The lunch counter is about to open.
“My husband is going to be the cook,” said Deshane, “It opens up Monday.” They’ll be doing mostly sandwiches until a key piece of equipment arrives. “(We’ll have) anything we can make or warm up without using a stove until we get the hood.”
The outdoor flea market with 15 vendors and a BBQ has its first day Saturday.
“I run that.” Deshane said. “We were supposed to open earlier, but because of COVID restrictions; and now it’s all ready to go.” The market will operate every Saturday and Sunday. On opening day the folks running the hxmesweethxme fundraiser for the youth center’s Nelson Bell Scholarship will be on hand, as will Zain Campbell to perform some music at 12:30 p.m.

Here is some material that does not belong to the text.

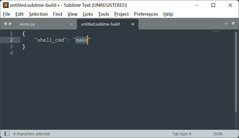Toggle the side bar icon in status bar
Viewport: 239px width, 138px height.
(x=7, y=134)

“That flea market will be packed,” McKee said.
One of the things concerning many Orillia residents was the fate of the building when it was sold by the City of Orillia last year. In 2017 council put it under protection by way of the Ontario Heritage Act. The building was sold above the $900,000 asking price and the new owners, Eric Pong and his partner, can develop the rest of the 2.4 acre site. Pong told SUNonline/Orillia earlier this year they intend to create a railway museum of worth in the building and possibly outdoors.
With more than 3600 square feet inside, there very well could be something substantial with the museum plan. Even so, there is one more vendor to outline.
James Lizotte and Crystal Doyle operate One Lucky Find. They have second hand clothing, household items, movies and music, wall hangings, rugs, lamps and toys to sell.
Operating hours are 10 a.m. to 8 p.m. Fridays and Saturdays and to 6 p.m. other days of the week.
(Photos by Swartz – SUNonline/Orillia) Main: The old Grand Trunk Railway station at 150 Front Street South.